**Record set**
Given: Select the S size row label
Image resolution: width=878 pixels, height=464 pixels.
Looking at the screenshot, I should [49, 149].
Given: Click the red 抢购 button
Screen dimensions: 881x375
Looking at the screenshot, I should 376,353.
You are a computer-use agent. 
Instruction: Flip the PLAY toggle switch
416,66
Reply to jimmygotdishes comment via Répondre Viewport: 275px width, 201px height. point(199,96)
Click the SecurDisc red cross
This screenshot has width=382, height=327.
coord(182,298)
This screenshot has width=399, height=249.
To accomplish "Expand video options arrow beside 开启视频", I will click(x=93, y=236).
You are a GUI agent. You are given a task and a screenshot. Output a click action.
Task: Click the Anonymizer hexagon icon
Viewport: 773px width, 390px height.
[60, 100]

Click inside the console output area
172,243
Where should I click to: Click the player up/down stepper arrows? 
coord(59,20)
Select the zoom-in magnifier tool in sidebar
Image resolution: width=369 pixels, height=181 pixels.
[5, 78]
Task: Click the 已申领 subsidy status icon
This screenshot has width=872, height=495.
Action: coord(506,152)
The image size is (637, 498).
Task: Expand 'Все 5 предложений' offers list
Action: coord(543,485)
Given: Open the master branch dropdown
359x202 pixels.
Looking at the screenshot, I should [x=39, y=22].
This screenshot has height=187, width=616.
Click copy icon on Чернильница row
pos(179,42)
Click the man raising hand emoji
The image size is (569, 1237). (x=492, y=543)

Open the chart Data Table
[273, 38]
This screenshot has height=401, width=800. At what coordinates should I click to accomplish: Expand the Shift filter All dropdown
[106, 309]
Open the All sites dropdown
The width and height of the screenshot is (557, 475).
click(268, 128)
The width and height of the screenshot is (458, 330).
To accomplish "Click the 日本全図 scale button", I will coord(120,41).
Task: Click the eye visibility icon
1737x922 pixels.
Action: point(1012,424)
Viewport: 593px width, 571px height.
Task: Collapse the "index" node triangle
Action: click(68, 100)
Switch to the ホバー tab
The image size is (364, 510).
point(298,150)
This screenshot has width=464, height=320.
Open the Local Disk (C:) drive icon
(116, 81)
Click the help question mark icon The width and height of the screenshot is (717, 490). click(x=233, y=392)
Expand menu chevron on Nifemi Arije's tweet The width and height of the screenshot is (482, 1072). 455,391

**Work to be completed**
What you return should be exactly the lines above, starting at the one with "You are a computer-use agent." and ending at the one with "This screenshot has height=187, width=616.", and nothing else.

**Exercise response**
You are a computer-use agent. 
Instruction: Flip the PLAY toggle switch
416,66
Reply to jimmygotdishes comment via Répondre Viewport: 275px width, 201px height. point(199,96)
Click the SecurDisc red cross
This screenshot has width=382, height=327.
coord(182,298)
This screenshot has width=399, height=249.
To accomplish "Expand video options arrow beside 开启视频", I will click(x=93, y=236).
You are a GUI agent. You are given a task and a screenshot. Output a click action.
Task: Click the Anonymizer hexagon icon
Viewport: 773px width, 390px height.
[60, 100]

Click inside the console output area
172,243
Where should I click to: Click the player up/down stepper arrows? 
coord(59,20)
Select the zoom-in magnifier tool in sidebar
Image resolution: width=369 pixels, height=181 pixels.
[5, 78]
Task: Click the 已申领 subsidy status icon
This screenshot has width=872, height=495.
Action: coord(506,152)
The image size is (637, 498).
Task: Expand 'Все 5 предложений' offers list
Action: coord(543,485)
Given: Open the master branch dropdown
359x202 pixels.
Looking at the screenshot, I should [x=39, y=22].
This screenshot has height=187, width=616.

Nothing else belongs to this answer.